A Plague Tale: Innocence foi uma verdadeira surpresa e uma lufada de ar fresco na indústria, por vezes sobrecarregada de jogos demasiado semelhantes. A combinação de temas encaixa na perfeição, os ambientes e cenários apresentam um alto nível de detalhe, as personagens estão bem trabalhadas tanto na construção narrativa como do ponto de vista visual, e a banda sonora é também muito boa. Encontrámos neste jogo algumas semelhanças a Shadow of the Tomb Raider, onde o trabalho visual e a construção das personagens, tal como o inovador sistema de luta, foi também muito apreciado por nós. Obviamente que A Plague Tale: Innocence pode não ser um jogo para todo o tipo de jogadores, uma vez que nos faz evitar o conflito o mais possível, mas mais que compensa essa aparente limitação com a inclusão de furtividade, estratégia e enigmas.
Durante a história, há sempre situações empolgantes em que a ação e o estilo de enigmas complementam-se de uma forma divertida. Embora sejam um pouco lineares, os puzzles acrescentam profundidade à jogabilidade, e a I.A. é boa o suficiente para criar um desafio. A Plague Tale: Innocence mostra uma grande maturidade da Asobo Studio. O estúdio conseguiu unir temas complicados, criando uma aventura divertida e profunda, e tudo isto sem necessitar de forçar demasiada ação ou qualquer tipo de ‘Fan Service’. Com fortes elementos de furtividade, personagens bem construídas, importantes ligações históricas na narrativa e visuais arrebatadores, A Plague Tale: Innocence conseguiu inovar e alcançar um lugar de destaque no seu género.

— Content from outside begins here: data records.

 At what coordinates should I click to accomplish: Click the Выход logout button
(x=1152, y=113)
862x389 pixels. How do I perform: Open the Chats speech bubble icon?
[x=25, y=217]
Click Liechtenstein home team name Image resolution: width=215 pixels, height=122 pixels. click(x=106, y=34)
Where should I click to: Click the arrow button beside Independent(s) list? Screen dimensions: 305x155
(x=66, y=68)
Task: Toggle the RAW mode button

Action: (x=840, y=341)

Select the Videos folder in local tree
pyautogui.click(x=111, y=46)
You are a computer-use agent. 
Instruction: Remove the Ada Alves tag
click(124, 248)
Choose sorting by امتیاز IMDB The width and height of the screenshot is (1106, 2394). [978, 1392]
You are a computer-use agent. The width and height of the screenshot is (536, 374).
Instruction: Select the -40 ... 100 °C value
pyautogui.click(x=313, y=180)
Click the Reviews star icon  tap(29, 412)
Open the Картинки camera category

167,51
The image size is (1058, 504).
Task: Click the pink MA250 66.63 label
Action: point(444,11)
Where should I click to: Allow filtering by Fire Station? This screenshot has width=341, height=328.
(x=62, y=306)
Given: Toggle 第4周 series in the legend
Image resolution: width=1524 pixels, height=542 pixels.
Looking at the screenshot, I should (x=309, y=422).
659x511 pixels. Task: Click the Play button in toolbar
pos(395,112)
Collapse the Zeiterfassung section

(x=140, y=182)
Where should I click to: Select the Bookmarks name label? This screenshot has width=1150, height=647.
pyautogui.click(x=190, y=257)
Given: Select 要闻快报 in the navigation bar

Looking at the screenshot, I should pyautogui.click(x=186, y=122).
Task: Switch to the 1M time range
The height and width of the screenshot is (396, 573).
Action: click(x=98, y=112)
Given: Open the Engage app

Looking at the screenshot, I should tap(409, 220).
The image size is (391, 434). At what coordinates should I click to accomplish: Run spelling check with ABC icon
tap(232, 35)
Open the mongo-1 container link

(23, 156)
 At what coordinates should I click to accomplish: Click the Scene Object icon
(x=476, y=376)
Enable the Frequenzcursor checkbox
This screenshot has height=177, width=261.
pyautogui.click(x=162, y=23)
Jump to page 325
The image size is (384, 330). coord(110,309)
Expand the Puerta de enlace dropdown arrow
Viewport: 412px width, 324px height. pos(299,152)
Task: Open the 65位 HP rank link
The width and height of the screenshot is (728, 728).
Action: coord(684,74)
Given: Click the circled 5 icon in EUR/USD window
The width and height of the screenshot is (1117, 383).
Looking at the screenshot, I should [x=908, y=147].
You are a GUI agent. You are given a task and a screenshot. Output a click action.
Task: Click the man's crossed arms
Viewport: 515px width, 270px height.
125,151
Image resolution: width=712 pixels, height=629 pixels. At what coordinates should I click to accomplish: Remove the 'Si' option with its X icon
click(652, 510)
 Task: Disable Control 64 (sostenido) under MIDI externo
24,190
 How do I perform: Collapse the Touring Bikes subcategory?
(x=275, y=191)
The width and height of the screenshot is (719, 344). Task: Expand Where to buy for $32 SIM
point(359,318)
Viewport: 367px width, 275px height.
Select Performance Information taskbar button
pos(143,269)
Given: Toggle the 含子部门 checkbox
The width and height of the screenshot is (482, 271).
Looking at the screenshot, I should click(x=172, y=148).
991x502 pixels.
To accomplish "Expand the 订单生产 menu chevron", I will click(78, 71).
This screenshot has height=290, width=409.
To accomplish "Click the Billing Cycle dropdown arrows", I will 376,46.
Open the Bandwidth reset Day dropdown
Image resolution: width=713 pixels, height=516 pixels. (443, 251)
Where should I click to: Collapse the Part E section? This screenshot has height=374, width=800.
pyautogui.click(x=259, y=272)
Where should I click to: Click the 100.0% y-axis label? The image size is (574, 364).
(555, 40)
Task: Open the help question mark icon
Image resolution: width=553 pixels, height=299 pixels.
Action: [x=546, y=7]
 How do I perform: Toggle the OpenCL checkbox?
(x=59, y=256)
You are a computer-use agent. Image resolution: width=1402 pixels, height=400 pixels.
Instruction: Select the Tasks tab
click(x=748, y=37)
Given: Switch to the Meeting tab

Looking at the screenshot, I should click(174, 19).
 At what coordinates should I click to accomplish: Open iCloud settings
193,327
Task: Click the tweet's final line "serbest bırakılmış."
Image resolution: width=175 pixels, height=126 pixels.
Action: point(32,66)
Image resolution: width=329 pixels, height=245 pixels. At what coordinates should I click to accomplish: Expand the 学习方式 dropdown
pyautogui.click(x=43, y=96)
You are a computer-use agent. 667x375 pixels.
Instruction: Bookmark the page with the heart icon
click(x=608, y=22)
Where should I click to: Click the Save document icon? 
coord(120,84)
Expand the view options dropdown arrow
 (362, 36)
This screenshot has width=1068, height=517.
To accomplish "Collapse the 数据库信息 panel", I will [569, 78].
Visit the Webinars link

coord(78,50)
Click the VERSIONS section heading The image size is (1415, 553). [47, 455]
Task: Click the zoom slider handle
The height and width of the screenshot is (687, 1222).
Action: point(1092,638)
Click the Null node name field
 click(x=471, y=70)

Para além de todas as qualidades que facilmente fazem esquecer alguns pontos menos bons, o nosso elogio reflete também o risco do estúdio no desenvolvimento de um jogo de época, com um tema difícil e por vezes até evitado socialmente, ao mesmo tempo que promove um novo estilo de ação, sem excessos de violência, algo tão comum nos jogos dos dias de hoje.